WHAT YOU SHOULD DO » The answer is the exact text of every line from the one that contains "Screen dimensions: 1288x942" to the final line of the entries below, with pictures left out.

....................

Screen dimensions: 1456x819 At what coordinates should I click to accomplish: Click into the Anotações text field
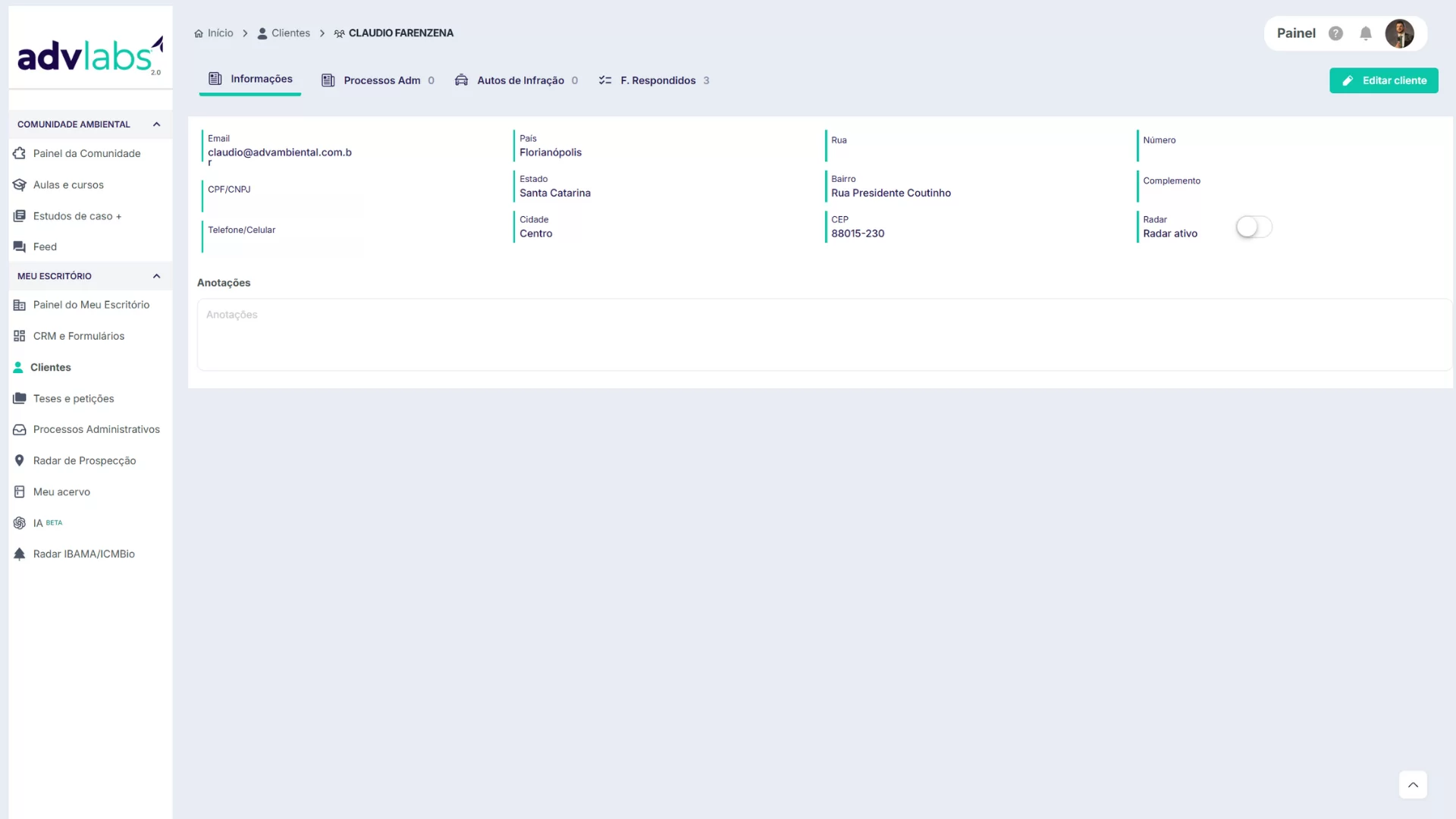pyautogui.click(x=824, y=334)
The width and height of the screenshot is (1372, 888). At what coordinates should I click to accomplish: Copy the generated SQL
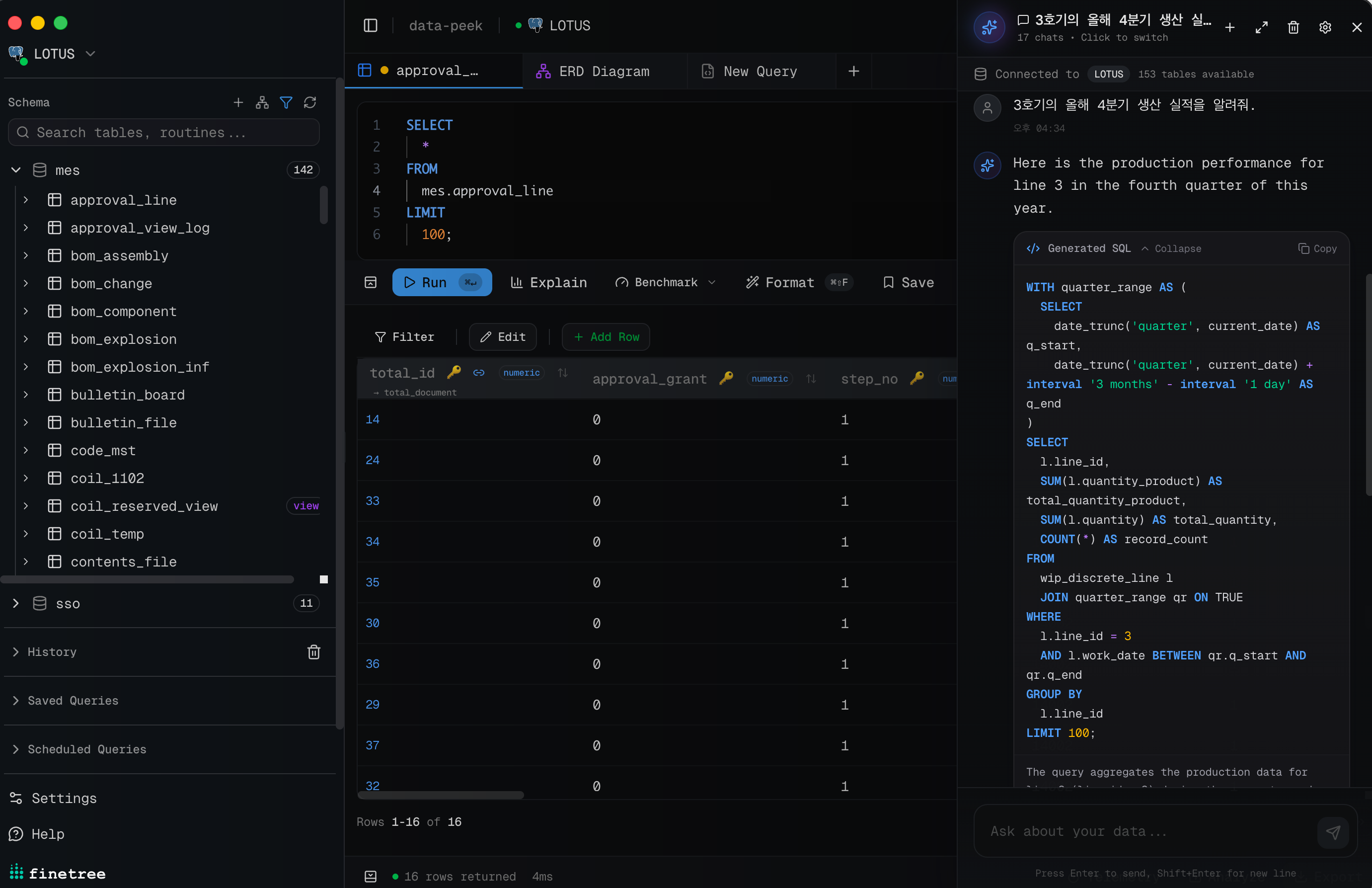pyautogui.click(x=1317, y=248)
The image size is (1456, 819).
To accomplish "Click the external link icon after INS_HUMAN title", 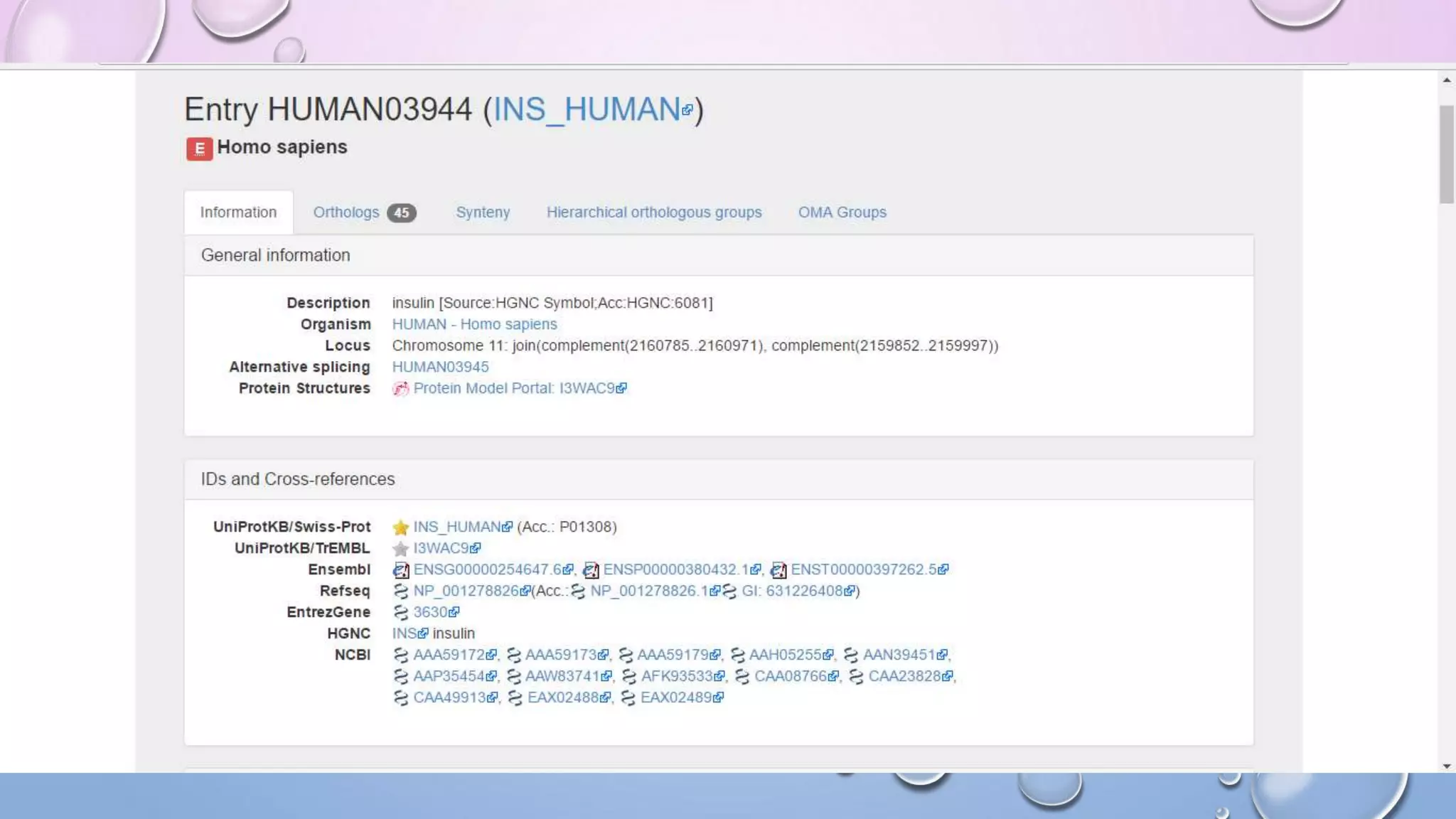I will coord(687,110).
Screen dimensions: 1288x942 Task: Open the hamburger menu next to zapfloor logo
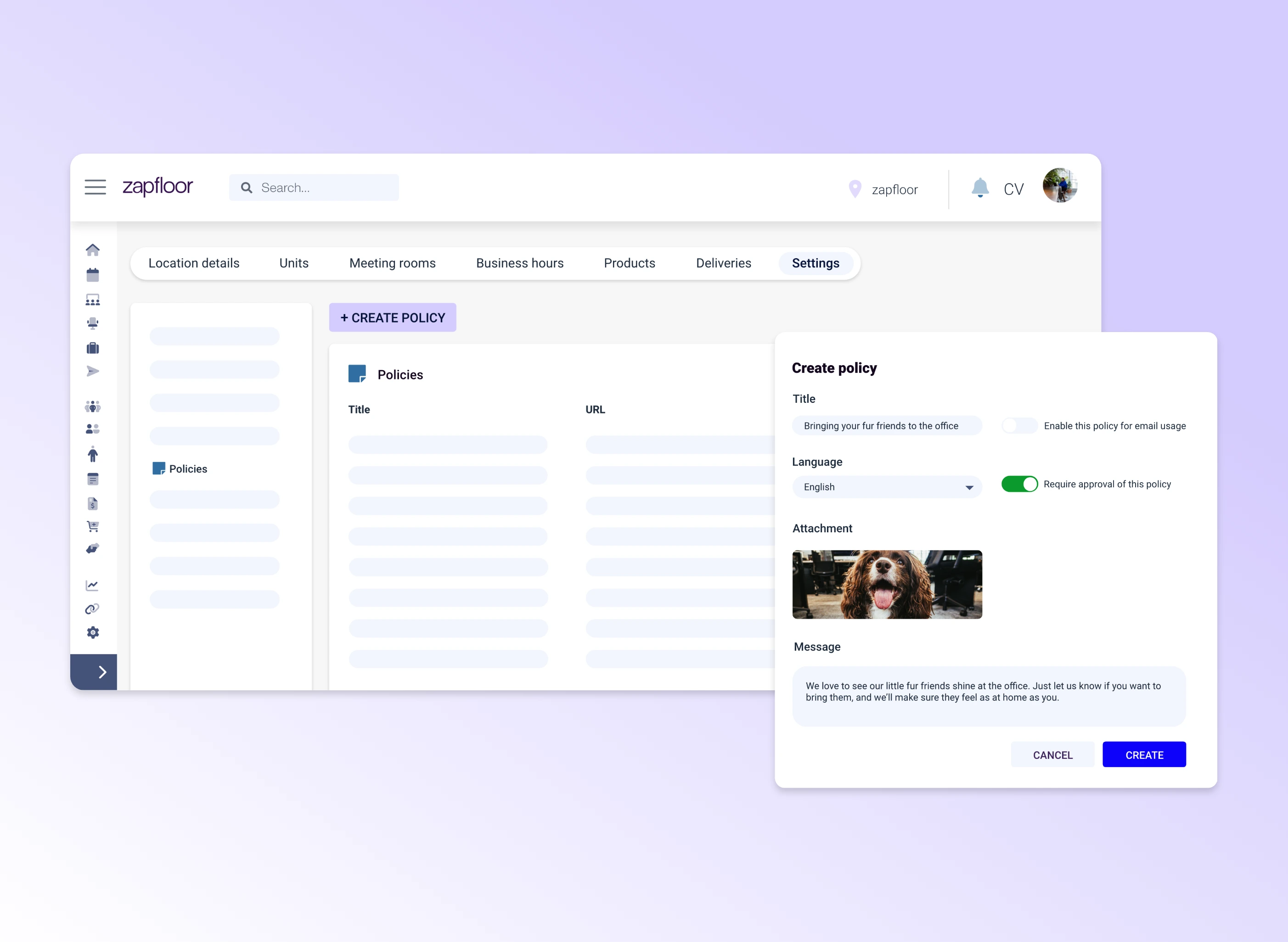[95, 187]
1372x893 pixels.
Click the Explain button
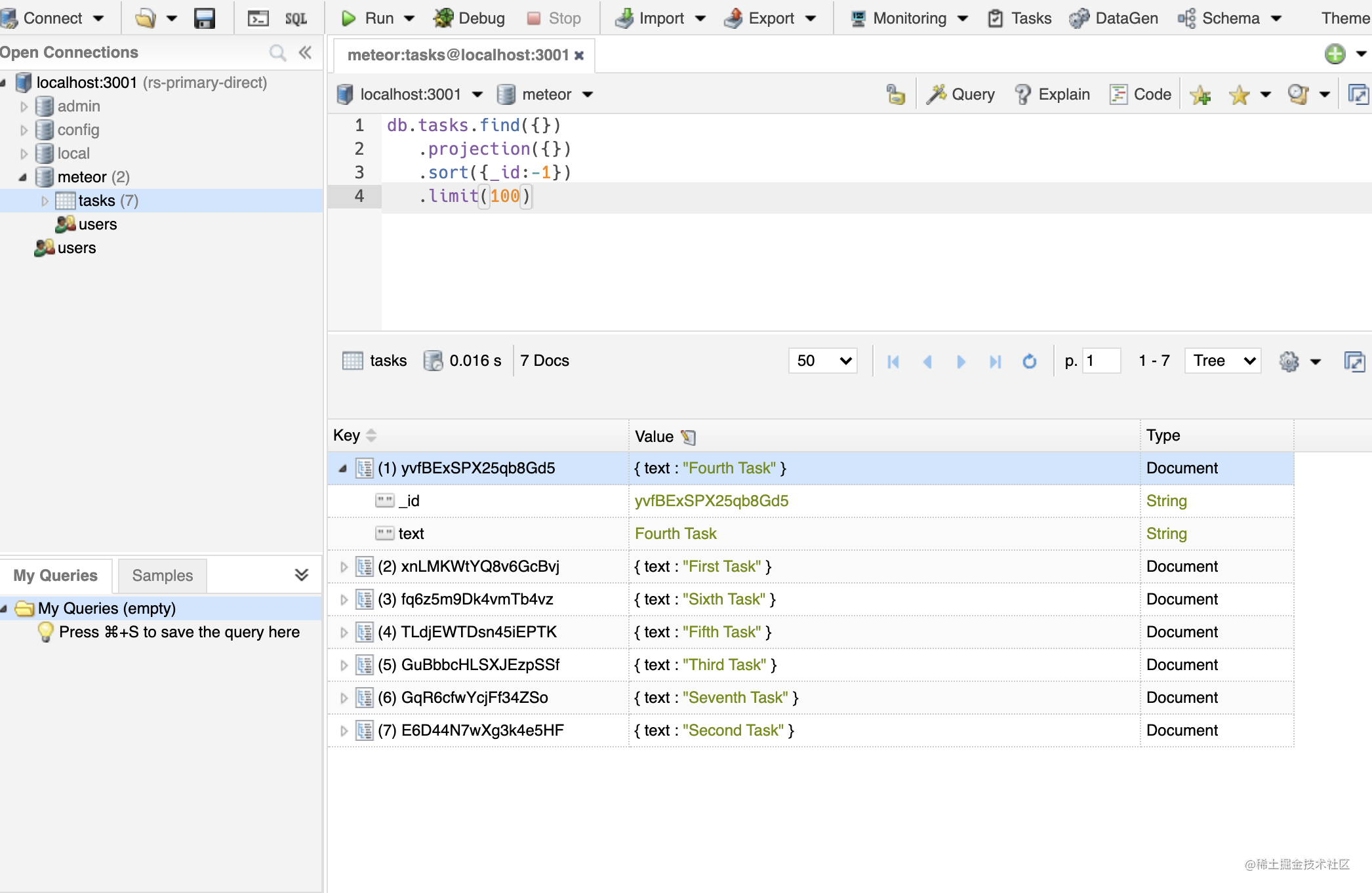1053,94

....................

ANSWER BOX »
Screen dimensions: 1288x942 Task: Open the hamburger menu next to zapfloor logo
[95, 187]
1372x893 pixels.
Click the Explain button
1053,94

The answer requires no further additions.